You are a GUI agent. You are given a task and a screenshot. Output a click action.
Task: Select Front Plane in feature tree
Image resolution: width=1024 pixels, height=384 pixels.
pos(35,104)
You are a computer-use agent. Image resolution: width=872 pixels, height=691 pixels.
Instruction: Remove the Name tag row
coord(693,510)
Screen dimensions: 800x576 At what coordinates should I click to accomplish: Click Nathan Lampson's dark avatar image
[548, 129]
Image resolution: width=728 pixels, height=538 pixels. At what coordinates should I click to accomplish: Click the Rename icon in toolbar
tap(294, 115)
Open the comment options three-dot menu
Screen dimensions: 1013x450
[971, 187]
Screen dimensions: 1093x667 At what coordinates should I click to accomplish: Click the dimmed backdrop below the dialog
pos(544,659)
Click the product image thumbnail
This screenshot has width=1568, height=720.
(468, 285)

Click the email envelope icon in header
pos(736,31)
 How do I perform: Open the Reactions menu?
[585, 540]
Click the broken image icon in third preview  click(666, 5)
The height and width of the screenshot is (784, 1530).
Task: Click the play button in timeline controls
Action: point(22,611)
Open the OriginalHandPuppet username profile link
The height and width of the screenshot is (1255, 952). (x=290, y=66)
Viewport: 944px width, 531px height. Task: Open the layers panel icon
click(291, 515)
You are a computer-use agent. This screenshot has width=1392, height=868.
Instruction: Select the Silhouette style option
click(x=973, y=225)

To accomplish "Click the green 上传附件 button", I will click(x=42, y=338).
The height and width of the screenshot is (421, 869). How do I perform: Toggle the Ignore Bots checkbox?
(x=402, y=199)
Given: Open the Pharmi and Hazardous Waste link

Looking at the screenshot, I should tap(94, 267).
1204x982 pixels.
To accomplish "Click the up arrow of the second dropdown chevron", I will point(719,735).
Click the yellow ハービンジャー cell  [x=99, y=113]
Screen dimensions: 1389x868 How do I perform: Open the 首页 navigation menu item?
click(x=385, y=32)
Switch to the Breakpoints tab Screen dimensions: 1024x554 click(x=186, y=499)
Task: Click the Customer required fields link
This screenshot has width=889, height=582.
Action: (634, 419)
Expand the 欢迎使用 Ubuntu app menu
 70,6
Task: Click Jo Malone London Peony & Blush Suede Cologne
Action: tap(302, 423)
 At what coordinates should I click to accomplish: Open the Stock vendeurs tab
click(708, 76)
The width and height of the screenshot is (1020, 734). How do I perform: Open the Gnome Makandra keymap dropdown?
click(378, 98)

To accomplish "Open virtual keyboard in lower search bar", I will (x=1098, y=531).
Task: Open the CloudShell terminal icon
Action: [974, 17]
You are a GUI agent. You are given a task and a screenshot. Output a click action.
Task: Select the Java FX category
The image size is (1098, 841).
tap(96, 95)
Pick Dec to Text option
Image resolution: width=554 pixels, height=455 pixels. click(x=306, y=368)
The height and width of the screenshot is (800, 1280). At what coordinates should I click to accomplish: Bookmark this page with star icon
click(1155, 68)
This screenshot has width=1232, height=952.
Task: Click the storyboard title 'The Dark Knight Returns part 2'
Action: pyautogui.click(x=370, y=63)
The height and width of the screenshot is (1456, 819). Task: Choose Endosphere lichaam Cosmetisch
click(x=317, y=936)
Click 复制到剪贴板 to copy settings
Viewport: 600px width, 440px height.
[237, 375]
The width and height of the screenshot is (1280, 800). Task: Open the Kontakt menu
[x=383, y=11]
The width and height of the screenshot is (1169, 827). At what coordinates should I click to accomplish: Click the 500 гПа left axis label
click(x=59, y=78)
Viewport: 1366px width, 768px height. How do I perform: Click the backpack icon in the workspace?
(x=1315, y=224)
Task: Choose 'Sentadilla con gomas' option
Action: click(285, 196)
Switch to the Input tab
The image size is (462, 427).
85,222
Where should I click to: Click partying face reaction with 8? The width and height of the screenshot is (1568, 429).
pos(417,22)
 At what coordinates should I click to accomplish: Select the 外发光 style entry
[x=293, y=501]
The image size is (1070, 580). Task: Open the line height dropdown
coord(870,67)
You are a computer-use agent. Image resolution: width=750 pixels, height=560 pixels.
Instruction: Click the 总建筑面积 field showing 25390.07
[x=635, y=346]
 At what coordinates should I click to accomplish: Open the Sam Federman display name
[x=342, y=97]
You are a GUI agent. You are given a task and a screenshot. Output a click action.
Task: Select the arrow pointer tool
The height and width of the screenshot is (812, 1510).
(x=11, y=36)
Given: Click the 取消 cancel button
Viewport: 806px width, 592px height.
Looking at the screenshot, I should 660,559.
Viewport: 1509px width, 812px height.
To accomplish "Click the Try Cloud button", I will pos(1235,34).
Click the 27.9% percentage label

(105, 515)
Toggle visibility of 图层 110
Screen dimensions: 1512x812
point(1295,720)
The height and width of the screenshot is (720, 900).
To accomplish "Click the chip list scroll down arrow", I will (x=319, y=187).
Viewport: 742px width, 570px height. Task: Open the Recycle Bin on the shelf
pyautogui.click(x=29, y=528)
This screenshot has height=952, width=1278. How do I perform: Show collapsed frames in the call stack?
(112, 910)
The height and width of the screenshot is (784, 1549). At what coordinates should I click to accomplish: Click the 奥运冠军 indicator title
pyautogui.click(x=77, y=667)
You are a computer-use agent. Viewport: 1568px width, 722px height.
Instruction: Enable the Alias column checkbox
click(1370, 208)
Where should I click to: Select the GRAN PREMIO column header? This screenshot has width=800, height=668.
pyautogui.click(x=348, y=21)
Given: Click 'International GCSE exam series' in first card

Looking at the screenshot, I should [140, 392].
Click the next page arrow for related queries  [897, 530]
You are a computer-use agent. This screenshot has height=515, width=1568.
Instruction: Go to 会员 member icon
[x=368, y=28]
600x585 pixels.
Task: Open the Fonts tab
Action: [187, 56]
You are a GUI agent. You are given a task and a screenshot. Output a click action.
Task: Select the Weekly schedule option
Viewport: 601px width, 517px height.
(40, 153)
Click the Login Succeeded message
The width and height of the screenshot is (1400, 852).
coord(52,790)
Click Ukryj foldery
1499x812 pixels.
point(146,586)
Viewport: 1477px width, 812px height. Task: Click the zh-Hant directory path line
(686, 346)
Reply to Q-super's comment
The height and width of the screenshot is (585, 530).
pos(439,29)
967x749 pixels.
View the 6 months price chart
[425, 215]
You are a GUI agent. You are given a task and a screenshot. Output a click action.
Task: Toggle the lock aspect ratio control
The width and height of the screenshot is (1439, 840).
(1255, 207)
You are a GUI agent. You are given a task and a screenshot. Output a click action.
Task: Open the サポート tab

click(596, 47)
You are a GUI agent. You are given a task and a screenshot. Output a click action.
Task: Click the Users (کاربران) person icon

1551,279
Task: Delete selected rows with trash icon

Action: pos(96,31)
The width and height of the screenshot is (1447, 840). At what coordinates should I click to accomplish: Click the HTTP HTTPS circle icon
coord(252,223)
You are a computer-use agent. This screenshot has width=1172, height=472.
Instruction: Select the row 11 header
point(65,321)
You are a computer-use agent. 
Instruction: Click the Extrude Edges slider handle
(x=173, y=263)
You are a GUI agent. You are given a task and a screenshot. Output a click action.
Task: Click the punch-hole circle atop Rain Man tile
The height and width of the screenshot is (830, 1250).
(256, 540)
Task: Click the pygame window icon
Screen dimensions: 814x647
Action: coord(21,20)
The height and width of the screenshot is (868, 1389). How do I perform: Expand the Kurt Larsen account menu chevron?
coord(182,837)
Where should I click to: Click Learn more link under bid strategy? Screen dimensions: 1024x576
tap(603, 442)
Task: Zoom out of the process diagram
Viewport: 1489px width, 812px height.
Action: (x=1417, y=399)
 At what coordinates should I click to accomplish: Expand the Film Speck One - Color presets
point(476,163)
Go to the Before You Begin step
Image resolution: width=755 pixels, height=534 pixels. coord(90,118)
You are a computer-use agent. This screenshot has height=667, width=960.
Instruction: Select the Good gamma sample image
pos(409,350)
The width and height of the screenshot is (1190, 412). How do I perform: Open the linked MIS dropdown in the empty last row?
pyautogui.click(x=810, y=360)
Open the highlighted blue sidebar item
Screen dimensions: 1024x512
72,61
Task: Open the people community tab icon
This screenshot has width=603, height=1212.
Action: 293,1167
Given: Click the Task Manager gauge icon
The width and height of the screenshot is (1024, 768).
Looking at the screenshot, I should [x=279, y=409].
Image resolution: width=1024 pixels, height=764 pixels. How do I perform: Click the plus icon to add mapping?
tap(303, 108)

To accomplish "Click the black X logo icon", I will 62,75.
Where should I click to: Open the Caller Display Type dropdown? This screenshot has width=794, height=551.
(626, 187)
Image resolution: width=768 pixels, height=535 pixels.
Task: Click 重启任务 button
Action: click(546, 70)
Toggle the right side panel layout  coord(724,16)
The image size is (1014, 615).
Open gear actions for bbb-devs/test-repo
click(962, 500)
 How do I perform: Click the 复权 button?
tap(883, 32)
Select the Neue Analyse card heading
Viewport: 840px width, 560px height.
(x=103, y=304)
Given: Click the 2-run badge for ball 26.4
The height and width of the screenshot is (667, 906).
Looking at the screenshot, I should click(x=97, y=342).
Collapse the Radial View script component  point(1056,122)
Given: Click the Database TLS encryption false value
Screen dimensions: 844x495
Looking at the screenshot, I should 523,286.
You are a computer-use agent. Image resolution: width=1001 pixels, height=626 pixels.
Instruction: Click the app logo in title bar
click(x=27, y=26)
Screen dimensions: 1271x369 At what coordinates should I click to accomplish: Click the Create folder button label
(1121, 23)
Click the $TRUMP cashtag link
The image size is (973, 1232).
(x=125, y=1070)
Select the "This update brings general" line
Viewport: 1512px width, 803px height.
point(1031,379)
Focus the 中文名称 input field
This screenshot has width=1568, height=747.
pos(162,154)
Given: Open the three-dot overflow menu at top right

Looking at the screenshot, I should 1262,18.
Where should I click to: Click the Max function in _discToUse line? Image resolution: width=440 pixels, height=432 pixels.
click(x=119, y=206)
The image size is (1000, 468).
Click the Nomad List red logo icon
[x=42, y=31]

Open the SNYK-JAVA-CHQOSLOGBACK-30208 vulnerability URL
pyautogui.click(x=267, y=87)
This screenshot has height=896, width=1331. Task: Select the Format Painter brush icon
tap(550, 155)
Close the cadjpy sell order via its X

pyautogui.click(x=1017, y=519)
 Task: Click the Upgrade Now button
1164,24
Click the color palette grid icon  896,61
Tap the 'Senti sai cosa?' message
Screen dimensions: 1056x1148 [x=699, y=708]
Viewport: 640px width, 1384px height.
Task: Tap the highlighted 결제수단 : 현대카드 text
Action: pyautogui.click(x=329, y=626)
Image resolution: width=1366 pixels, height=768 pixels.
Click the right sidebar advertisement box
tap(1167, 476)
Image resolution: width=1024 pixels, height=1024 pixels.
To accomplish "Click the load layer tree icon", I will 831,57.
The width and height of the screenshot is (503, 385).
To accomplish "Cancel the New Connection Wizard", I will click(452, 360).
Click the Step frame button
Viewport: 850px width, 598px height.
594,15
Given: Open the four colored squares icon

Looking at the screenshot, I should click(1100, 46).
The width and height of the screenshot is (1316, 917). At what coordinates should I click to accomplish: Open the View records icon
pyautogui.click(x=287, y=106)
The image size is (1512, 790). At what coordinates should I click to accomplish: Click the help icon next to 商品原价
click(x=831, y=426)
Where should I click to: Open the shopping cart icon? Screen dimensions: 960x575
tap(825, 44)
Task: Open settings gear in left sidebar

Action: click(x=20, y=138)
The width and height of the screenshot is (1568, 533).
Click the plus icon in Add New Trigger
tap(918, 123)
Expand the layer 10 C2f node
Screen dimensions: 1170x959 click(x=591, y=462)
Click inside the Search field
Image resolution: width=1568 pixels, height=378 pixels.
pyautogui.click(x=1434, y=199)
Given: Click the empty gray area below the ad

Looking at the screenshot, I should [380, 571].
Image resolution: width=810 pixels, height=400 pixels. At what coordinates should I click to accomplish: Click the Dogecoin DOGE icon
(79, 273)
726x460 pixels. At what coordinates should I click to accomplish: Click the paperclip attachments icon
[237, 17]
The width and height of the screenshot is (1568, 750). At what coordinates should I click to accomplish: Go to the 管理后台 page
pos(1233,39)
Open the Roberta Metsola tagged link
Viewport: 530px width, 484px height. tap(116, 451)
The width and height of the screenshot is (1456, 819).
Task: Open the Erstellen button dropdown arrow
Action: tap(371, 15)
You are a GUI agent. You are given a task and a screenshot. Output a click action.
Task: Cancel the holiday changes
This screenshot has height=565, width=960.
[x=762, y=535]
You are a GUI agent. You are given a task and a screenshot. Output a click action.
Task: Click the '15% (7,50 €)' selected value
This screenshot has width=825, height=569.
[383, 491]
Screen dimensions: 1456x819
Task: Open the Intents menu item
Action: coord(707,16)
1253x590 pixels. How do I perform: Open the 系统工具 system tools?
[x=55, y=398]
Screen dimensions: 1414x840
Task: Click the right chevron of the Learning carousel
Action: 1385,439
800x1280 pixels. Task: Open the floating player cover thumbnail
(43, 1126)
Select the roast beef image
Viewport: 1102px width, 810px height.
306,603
= = = =
§ AIM OF THE EXERCISE: Please arrange the lines above as a Markdown table with the columns No. and Line text, starting at the line that contains "Click the yellow" and ending at the line that contains "click(x=59, y=78)". Number each line, and leave out blank lines.

§ THE COMPLETED TASK:
| No. | Line text |
|---|---|
| 1 | Click the yellow ハービンジャー cell  [x=99, y=113] |
| 2 | Screen dimensions: 1389x868 How do I perform: Open the 首页 navigation menu item? |
| 3 | click(x=385, y=32) |
| 4 | Switch to the Breakpoints tab Screen dimensions: 1024x554 click(x=186, y=499) |
| 5 | Task: Click the Customer required fields link |
| 6 | This screenshot has width=889, height=582. |
| 7 | Action: (634, 419) |
| 8 | Expand the 欢迎使用 Ubuntu app menu |
| 9 |  70,6 |
| 10 | Task: Click Jo Malone London Peony & Blush Suede Cologne |
| 11 | Action: tap(302, 423) |
| 12 |  At what coordinates should I click to accomplish: Open the Stock vendeurs tab |
| 13 | click(708, 76) |
| 14 | The width and height of the screenshot is (1020, 734). How do I perform: Open the Gnome Makandra keymap dropdown? |
| 15 | click(378, 98) |
| 16 | To accomplish "Open virtual keyboard in lower search bar", I will (x=1098, y=531). |
| 17 | Task: Open the CloudShell terminal icon |
| 18 | Action: [974, 17] |
| 19 | You are a GUI agent. You are given a task and a screenshot. Output a click action. |
| 20 | Task: Select the Java FX category |
| 21 | The image size is (1098, 841). |
| 22 | tap(96, 95) |
| 23 | Pick Dec to Text option |
| 24 | Image resolution: width=554 pixels, height=455 pixels. click(x=306, y=368) |
| 25 | The height and width of the screenshot is (800, 1280). At what coordinates should I click to accomplish: Bookmark this page with star icon |
| 26 | click(1155, 68) |
| 27 | This screenshot has width=1232, height=952. |
| 28 | Task: Click the storyboard title 'The Dark Knight Returns part 2' |
| 29 | Action: pyautogui.click(x=370, y=63) |
| 30 | The height and width of the screenshot is (1456, 819). Task: Choose Endosphere lichaam Cosmetisch |
| 31 | click(x=317, y=936) |
| 32 | Click 复制到剪贴板 to copy settings |
| 33 | Viewport: 600px width, 440px height. |
| 34 | [237, 375] |
| 35 | The width and height of the screenshot is (1280, 800). Task: Open the Kontakt menu |
| 36 | [x=383, y=11] |
| 37 | The width and height of the screenshot is (1169, 827). At what coordinates should I click to accomplish: Click the 500 гПа left axis label |
| 38 | click(x=59, y=78) |